## [EXERCISE]
Using the records below, write out again exactly the lines that begin at the line containing "Click the green dot in code window" and end at the line containing "Select highlighted French", and no other lines.

## [MATERIAL PROVIDED]
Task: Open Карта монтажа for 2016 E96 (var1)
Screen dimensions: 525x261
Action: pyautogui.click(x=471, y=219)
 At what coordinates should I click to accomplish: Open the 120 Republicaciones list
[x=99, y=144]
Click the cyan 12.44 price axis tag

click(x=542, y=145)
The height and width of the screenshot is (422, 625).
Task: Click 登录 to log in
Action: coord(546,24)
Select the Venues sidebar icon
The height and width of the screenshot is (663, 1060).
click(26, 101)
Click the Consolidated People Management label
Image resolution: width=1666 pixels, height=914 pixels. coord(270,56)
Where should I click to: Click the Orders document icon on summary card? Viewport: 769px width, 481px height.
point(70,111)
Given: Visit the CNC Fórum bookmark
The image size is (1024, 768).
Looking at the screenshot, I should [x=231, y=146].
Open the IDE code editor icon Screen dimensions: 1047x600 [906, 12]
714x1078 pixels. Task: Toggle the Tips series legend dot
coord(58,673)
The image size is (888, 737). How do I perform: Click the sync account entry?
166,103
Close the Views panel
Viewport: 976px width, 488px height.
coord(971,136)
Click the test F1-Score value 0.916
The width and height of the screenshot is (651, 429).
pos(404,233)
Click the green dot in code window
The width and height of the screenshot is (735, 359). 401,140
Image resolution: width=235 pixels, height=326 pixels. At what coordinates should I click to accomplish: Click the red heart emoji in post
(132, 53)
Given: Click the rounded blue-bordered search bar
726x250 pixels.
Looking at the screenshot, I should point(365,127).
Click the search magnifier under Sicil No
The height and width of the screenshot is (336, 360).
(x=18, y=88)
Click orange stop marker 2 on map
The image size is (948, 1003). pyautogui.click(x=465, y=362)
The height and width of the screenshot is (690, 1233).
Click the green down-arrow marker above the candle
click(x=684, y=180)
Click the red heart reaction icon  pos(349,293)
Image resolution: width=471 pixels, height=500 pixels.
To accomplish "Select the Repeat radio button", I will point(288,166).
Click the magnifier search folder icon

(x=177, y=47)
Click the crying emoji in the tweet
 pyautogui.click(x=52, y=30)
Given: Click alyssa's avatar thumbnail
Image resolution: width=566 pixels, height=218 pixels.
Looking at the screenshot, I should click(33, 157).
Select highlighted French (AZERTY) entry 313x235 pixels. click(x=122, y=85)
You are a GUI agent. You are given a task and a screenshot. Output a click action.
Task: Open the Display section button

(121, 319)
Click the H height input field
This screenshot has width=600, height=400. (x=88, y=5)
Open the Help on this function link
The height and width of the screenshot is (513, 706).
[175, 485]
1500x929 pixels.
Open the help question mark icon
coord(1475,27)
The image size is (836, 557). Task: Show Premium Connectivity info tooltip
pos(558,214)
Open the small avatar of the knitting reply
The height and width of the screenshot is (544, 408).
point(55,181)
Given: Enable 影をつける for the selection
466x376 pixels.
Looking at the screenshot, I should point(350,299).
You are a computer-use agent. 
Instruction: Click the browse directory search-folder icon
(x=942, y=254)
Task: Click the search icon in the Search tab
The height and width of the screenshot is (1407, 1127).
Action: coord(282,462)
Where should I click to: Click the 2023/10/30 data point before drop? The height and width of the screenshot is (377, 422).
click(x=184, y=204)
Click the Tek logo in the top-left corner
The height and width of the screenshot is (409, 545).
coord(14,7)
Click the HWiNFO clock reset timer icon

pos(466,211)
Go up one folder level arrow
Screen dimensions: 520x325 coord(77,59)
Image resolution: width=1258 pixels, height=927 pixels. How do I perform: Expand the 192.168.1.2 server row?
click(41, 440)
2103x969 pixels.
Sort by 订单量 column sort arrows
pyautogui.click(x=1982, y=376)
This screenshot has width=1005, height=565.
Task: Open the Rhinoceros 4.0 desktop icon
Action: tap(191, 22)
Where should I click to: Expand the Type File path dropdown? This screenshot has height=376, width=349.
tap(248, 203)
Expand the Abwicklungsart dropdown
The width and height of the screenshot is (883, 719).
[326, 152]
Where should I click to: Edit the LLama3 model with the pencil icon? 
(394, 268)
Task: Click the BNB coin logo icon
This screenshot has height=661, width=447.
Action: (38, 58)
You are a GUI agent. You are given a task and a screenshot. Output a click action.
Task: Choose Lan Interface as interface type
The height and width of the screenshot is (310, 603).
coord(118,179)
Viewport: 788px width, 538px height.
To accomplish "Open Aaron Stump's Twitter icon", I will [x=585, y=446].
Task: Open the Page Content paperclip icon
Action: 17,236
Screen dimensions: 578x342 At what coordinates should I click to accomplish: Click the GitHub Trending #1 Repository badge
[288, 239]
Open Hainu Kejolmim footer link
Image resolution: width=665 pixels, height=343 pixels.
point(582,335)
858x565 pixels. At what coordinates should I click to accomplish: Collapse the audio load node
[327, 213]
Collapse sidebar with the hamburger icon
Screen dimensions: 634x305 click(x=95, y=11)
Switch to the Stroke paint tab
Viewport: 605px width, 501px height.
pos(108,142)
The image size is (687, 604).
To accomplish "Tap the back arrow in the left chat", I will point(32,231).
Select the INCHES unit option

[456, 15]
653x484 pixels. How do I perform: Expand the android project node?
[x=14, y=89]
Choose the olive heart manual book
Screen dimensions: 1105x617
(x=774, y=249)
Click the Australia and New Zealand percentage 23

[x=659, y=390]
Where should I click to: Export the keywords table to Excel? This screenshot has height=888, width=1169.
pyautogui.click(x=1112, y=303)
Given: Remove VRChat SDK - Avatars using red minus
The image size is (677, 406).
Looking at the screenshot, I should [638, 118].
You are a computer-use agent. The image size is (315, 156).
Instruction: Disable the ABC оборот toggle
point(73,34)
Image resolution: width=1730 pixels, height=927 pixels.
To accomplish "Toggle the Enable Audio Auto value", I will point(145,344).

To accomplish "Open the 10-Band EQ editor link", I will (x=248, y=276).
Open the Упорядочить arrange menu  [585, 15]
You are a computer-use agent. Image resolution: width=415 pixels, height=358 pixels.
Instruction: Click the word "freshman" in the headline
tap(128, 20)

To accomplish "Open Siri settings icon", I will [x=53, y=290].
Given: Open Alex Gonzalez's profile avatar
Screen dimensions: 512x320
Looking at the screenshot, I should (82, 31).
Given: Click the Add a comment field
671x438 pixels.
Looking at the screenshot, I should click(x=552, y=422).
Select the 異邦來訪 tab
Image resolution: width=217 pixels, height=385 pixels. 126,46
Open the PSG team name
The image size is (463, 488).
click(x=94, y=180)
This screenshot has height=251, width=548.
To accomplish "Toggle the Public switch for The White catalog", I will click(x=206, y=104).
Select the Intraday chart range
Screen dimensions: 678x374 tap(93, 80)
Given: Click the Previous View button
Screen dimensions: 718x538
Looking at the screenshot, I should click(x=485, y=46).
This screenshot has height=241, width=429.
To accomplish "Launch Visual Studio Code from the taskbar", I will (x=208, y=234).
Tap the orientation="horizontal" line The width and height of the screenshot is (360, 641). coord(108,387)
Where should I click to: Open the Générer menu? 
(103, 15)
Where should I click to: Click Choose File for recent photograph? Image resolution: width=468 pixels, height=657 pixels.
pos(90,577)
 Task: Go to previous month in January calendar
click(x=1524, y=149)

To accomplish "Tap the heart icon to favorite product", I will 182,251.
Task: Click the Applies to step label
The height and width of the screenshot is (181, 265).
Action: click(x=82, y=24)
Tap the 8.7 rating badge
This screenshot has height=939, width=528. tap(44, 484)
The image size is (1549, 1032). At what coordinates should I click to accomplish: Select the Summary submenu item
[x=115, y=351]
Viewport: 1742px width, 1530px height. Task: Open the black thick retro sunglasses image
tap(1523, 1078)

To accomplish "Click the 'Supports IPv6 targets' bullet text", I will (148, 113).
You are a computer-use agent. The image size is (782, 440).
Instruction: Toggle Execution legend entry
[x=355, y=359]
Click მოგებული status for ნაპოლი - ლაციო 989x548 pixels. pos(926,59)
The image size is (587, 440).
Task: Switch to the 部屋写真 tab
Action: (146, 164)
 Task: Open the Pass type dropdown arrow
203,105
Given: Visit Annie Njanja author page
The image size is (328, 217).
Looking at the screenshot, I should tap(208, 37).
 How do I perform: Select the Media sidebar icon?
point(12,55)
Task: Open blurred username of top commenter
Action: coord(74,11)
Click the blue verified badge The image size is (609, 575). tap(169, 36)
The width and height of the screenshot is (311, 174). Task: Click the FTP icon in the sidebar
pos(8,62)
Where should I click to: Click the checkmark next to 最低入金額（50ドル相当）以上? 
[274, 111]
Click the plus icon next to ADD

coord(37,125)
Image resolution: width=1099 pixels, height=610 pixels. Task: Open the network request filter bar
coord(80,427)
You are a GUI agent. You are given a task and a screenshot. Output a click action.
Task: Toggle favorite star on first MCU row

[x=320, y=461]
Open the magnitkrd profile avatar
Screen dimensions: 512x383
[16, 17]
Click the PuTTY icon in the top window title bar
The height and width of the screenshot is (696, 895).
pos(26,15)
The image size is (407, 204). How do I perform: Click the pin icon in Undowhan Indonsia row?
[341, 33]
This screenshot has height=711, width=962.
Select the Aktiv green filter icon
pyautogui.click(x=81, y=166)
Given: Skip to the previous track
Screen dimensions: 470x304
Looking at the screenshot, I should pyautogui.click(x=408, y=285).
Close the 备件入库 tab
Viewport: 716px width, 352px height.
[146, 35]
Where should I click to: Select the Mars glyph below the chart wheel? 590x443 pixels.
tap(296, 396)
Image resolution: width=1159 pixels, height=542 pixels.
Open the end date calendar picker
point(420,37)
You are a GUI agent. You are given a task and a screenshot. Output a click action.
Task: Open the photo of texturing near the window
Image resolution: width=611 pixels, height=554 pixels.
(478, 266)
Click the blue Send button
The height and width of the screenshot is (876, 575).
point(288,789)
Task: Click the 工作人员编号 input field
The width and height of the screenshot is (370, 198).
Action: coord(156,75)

## [EXERCISE RESULT]
Click the green dot in code window
The width and height of the screenshot is (735, 359). 401,140
Image resolution: width=235 pixels, height=326 pixels. At what coordinates should I click to accomplish: Click the red heart emoji in post
(132, 53)
Given: Click the rounded blue-bordered search bar
726x250 pixels.
Looking at the screenshot, I should point(365,127).
Click the search magnifier under Sicil No
The height and width of the screenshot is (336, 360).
(x=18, y=88)
Click orange stop marker 2 on map
The image size is (948, 1003). pyautogui.click(x=465, y=362)
The height and width of the screenshot is (690, 1233).
Click the green down-arrow marker above the candle
click(x=684, y=180)
Click the red heart reaction icon  pos(349,293)
Image resolution: width=471 pixels, height=500 pixels.
To accomplish "Select the Repeat radio button", I will point(288,166).
Click the magnifier search folder icon

(x=177, y=47)
Click the crying emoji in the tweet
 pyautogui.click(x=52, y=30)
Given: Click alyssa's avatar thumbnail
Image resolution: width=566 pixels, height=218 pixels.
Looking at the screenshot, I should click(33, 157).
Select highlighted French (AZERTY) entry 313x235 pixels. click(x=122, y=85)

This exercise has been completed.